Au Liban, l'autre front, un militaire français a été tué dans le sud, lors d'une embuscade contre des Casques bleus attribuée au Hezbollah pro-iranien.

Le mouvement a démenti toute implication dans l'incident, dans lequel trois autres soldats français ont été blessés, dont deux grièvement, selon le Quai d'Orsay.

Un cessez-le-feu de 10 jours est entré en vigueur vendredi mais l'armée israélienne a annoncé avoir établi une "ligne jaune" de démarcation dans le sud, comme à Gaza, et avoir "éliminé une cellule terroriste" opérant à proximité de ses troupes.
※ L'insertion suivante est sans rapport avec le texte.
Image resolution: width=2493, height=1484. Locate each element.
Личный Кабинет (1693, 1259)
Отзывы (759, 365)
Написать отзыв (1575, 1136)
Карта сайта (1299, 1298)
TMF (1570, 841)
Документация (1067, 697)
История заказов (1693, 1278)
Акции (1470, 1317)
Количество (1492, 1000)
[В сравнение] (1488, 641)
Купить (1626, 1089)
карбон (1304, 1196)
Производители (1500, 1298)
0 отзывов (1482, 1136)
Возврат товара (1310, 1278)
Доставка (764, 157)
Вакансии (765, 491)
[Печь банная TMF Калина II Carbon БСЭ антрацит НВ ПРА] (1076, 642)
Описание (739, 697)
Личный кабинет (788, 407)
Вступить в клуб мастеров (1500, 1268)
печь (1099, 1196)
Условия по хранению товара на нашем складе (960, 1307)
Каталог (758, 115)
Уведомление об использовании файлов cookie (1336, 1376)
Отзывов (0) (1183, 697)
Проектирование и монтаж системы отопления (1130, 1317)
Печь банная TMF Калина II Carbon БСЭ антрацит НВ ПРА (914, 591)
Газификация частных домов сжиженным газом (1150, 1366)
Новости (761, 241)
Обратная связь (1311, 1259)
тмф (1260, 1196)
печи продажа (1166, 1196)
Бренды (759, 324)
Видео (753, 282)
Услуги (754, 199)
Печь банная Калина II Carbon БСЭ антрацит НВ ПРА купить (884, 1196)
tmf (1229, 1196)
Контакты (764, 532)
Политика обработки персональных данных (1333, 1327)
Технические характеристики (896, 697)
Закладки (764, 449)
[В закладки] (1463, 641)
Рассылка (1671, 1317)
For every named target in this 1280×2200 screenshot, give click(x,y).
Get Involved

Elle reste présente au Liban dans une bande de dix kilomètres à partir de la frontière.

Le chef du Hezbollah, Naïm Qassem, a promis de riposter aux attaques israéliennes de la trêve.

Un garçon tient un drapeau libanais le 18 avril 2026 dans le sud du Liban, alors que de nombreux déplacés rentrent chez eux ( AFP / MAHMOUD ZAYYAT )

Depuis son déclenchement début mars, le conflit a fait côté libanais près de 2.300 morts et jeté sur les routes plus d'un million de personnes.

Craignant, comme d'autres déplacés, que la trêve avec Israël ne fasse long feu, Hassan est allé vite chez lui près de Beyrouth récupérer quelques affaires.

"Si nous rentrons définitivement, nous avons peur de perdre notre place dans l’école où nous nous sommes réfugiés" en cas de reprise des hostilités, dit cet homme de 29 ans.